Où est-tu aujourd'hui, grêle terreur des chiens mourants ? Sans doute, courageusement abrité derrière ta quincaillerie militaire, est-tu en train de guetter une petite vieille au coin de sa chambre de bonne, pour lui casser la gueule avant de lui prendre sa carte orange et le cardre en inox avec la photo de ses enfants qui ne viennent plus la voir ?
Je ne te souhaite pas forcément la prison, c'est l'engrais où les âmes pustuleuses et les contaminées s'épanouissent en incurables bubons. Je ne te souhaite pas non plus quelque mort légale qui ferait de toi, infime et dérisoire épouvantail de terrain vague oublié, un un héros de chevalerie zonarde pour progressistes illuminés, ou pire encore, une raison de se réjouir pour les nostalgiques des ordres noirs.

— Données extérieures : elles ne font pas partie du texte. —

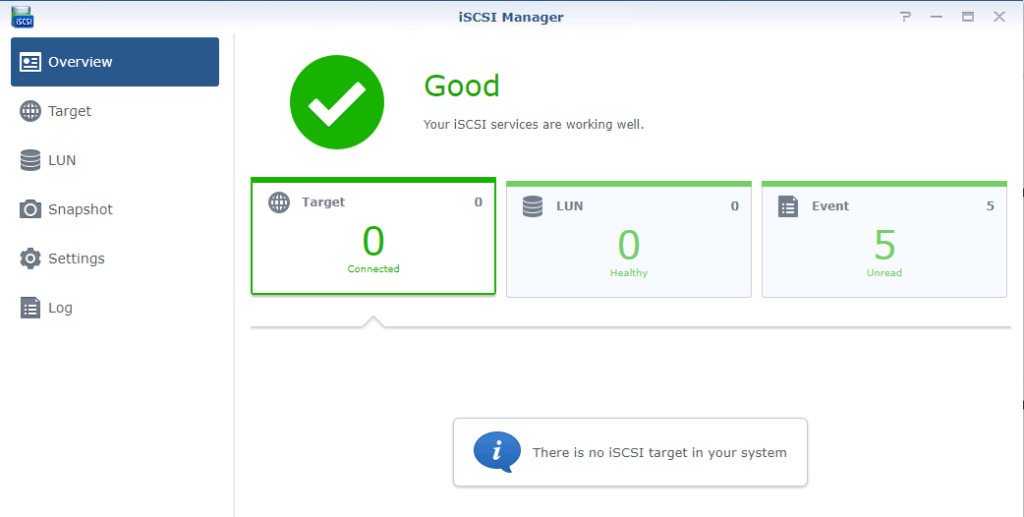
Task: Maximize the iSCSI Manager window
Action: pyautogui.click(x=968, y=17)
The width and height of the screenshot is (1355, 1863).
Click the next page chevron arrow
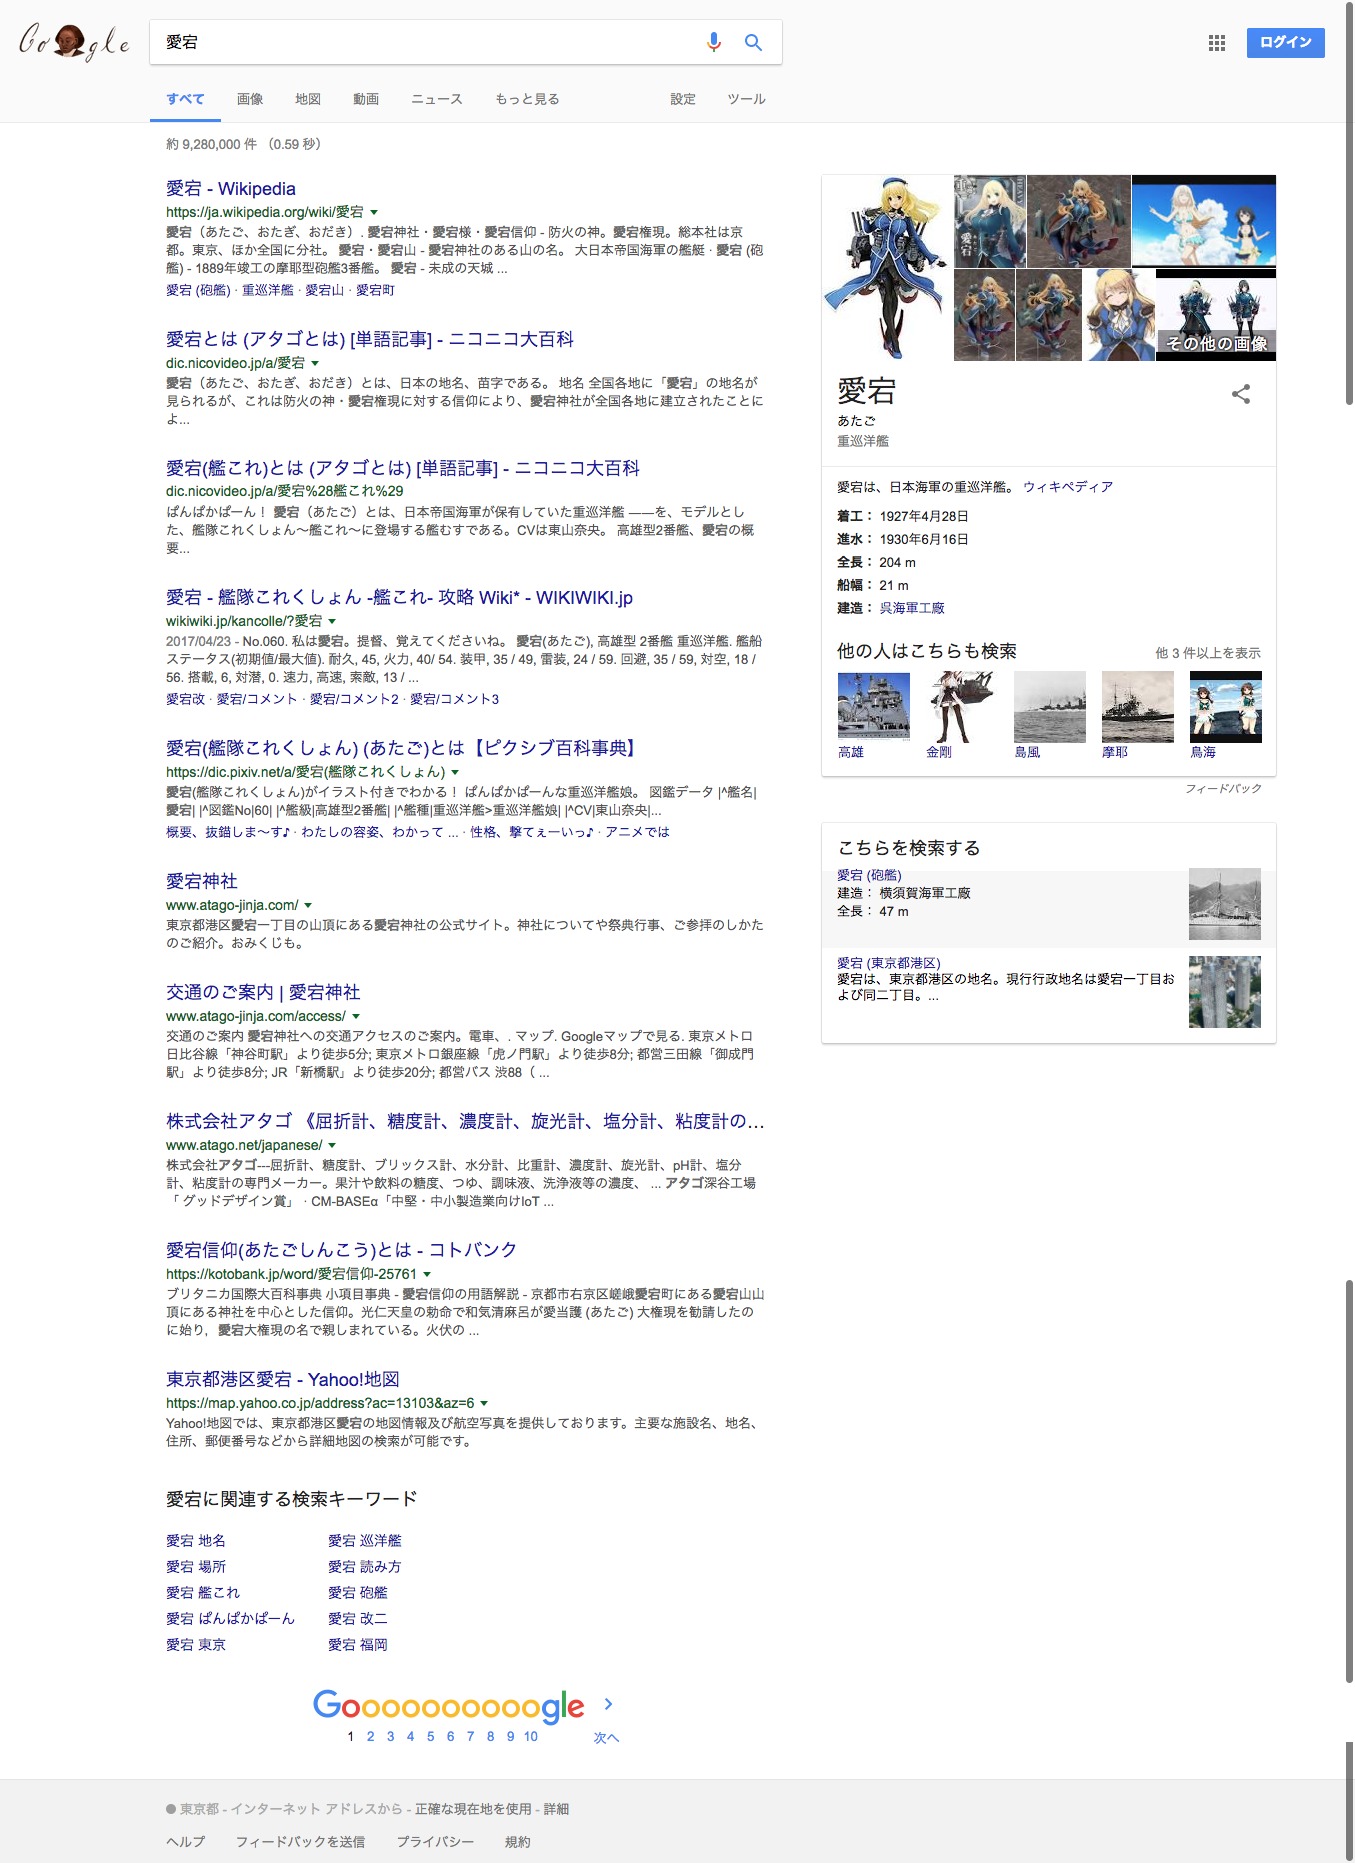coord(608,1704)
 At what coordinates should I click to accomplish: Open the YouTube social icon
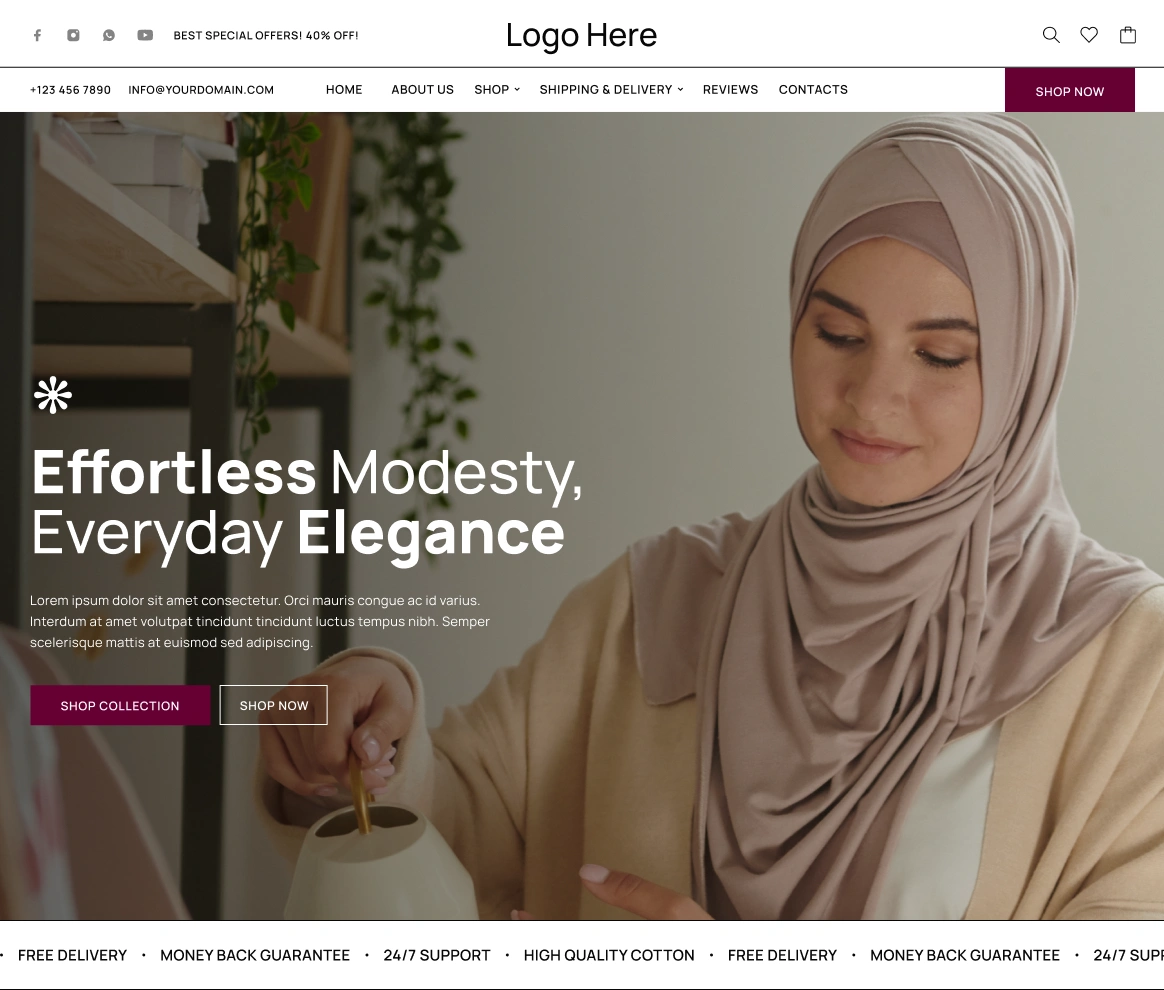pyautogui.click(x=145, y=35)
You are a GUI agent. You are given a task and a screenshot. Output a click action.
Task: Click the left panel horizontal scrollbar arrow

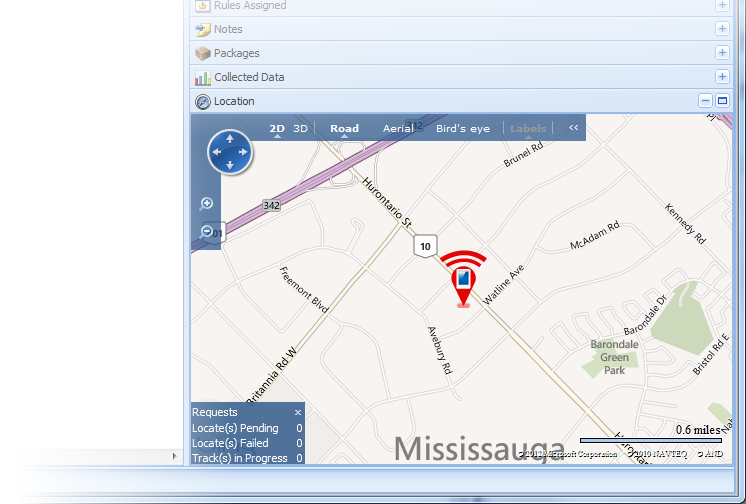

En réalité, je ne te souhaite ni ne te veux rien.
Je tiens seulement à ce que tu saches, Al Capone de poubelle, Mandrin de mes couilles à condition qu'on me les coupe, je veux seulement que tu saches que toute la famille se joint à moi pour te prier d'agréer l'expression de mon plus profond mépris.

 

Quant au mois de mars, je le dis sans aucune arrière pensée politique, ça m'étonnerait qu'il passe l'hiver.